> ASSIGNMENT:
Transcribe the data in full, keeping each line exactly as it appears.

Stored data
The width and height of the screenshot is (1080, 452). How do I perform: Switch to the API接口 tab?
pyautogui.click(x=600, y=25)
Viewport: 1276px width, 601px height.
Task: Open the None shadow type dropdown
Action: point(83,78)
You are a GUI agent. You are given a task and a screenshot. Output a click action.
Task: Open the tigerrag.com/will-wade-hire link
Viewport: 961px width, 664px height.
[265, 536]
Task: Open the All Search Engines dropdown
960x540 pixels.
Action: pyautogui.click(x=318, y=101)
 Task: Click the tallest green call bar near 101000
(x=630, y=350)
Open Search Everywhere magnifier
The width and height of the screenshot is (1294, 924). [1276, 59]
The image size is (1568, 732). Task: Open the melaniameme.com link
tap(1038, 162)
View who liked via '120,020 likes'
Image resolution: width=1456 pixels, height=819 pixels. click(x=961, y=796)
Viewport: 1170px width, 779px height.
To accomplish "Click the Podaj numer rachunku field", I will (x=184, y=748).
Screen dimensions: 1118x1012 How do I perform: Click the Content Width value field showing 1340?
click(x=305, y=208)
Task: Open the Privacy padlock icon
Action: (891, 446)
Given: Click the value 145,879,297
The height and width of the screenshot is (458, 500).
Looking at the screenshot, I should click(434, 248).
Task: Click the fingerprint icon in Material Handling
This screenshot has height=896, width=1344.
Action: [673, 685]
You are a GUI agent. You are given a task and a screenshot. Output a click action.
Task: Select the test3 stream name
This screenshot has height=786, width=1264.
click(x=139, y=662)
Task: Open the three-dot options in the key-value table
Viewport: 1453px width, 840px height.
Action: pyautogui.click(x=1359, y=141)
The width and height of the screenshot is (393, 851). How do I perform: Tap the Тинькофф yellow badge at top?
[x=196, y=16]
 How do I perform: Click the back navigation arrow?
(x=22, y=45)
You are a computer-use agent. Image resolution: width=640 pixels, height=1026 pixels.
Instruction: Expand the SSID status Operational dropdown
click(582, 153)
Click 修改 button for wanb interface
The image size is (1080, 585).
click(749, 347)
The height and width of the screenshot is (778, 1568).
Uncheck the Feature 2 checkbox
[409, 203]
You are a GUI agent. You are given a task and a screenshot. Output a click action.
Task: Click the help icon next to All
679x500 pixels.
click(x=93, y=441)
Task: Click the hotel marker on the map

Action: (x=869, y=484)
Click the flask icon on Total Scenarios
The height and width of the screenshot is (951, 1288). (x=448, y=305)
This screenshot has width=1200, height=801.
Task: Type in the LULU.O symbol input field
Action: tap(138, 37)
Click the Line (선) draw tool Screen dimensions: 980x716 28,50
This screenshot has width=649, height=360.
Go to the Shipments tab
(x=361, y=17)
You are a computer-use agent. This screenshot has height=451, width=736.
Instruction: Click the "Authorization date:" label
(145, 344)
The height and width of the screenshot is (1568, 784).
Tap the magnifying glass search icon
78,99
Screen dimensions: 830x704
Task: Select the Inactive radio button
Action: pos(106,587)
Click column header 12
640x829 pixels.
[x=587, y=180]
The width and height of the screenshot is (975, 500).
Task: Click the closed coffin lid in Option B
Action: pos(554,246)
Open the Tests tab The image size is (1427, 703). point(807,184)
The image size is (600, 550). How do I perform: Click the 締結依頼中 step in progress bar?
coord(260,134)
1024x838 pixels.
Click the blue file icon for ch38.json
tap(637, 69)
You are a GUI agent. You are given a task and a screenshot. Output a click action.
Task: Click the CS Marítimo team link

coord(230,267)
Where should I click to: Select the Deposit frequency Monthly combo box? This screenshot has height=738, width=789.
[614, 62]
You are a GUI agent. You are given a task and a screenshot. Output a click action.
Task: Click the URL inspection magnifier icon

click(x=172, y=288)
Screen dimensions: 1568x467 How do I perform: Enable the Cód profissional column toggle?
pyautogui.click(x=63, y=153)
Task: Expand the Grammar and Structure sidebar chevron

> RESPONSE TO THIS EXERCISE:
The width and height of the screenshot is (1080, 452). How do I perform: Switch to the API接口 tab?
pyautogui.click(x=600, y=25)
Viewport: 1276px width, 601px height.
Task: Open the None shadow type dropdown
Action: point(83,78)
You are a GUI agent. You are given a task and a screenshot. Output a click action.
Task: Open the tigerrag.com/will-wade-hire link
Viewport: 961px width, 664px height.
[265, 536]
Task: Open the All Search Engines dropdown
960x540 pixels.
Action: pyautogui.click(x=318, y=101)
 Task: Click the tallest green call bar near 101000
(x=630, y=350)
Open Search Everywhere magnifier
The width and height of the screenshot is (1294, 924). [1276, 59]
The image size is (1568, 732). Task: Open the melaniameme.com link
tap(1038, 162)
View who liked via '120,020 likes'
Image resolution: width=1456 pixels, height=819 pixels. click(x=961, y=796)
Viewport: 1170px width, 779px height.
To accomplish "Click the Podaj numer rachunku field", I will (x=184, y=748).
Screen dimensions: 1118x1012 How do I perform: Click the Content Width value field showing 1340?
click(x=305, y=208)
Task: Open the Privacy padlock icon
Action: (891, 446)
Given: Click the value 145,879,297
The height and width of the screenshot is (458, 500).
Looking at the screenshot, I should click(434, 248).
Task: Click the fingerprint icon in Material Handling
This screenshot has height=896, width=1344.
Action: [673, 685]
You are a GUI agent. You are given a task and a screenshot. Output a click action.
Task: Select the test3 stream name
This screenshot has height=786, width=1264.
click(x=139, y=662)
Task: Open the three-dot options in the key-value table
Viewport: 1453px width, 840px height.
Action: pyautogui.click(x=1359, y=141)
The width and height of the screenshot is (393, 851). How do I perform: Tap the Тинькофф yellow badge at top?
[x=196, y=16]
 How do I perform: Click the back navigation arrow?
(x=22, y=45)
You are a computer-use agent. Image resolution: width=640 pixels, height=1026 pixels.
Instruction: Expand the SSID status Operational dropdown
click(582, 153)
Click 修改 button for wanb interface
The image size is (1080, 585).
click(749, 347)
The height and width of the screenshot is (778, 1568).
Uncheck the Feature 2 checkbox
[409, 203]
You are a GUI agent. You are given a task and a screenshot. Output a click action.
Task: Click the help icon next to All
679x500 pixels.
click(x=93, y=441)
Task: Click the hotel marker on the map

Action: (x=869, y=484)
Click the flask icon on Total Scenarios
The height and width of the screenshot is (951, 1288). (x=448, y=305)
This screenshot has width=1200, height=801.
Task: Type in the LULU.O symbol input field
Action: tap(138, 37)
Click the Line (선) draw tool Screen dimensions: 980x716 28,50
This screenshot has width=649, height=360.
Go to the Shipments tab
(x=361, y=17)
You are a computer-use agent. This screenshot has height=451, width=736.
Instruction: Click the "Authorization date:" label
(145, 344)
The height and width of the screenshot is (1568, 784).
Tap the magnifying glass search icon
78,99
Screen dimensions: 830x704
Task: Select the Inactive radio button
Action: pos(106,587)
Click column header 12
640x829 pixels.
[x=587, y=180]
The width and height of the screenshot is (975, 500).
Task: Click the closed coffin lid in Option B
Action: pos(554,246)
Open the Tests tab The image size is (1427, 703). point(807,184)
The image size is (600, 550). How do I perform: Click the 締結依頼中 step in progress bar?
coord(260,134)
1024x838 pixels.
Click the blue file icon for ch38.json
tap(637, 69)
You are a GUI agent. You are given a task and a screenshot. Output a click action.
Task: Click the CS Marítimo team link

coord(230,267)
Where should I click to: Select the Deposit frequency Monthly combo box? This screenshot has height=738, width=789.
[614, 62]
You are a GUI agent. You are given a task and a screenshot. Output a click action.
Task: Click the URL inspection magnifier icon

click(x=172, y=288)
Screen dimensions: 1568x467 How do I perform: Enable the Cód profissional column toggle?
pyautogui.click(x=63, y=153)
Task: Expand the Grammar and Structure sidebar chevron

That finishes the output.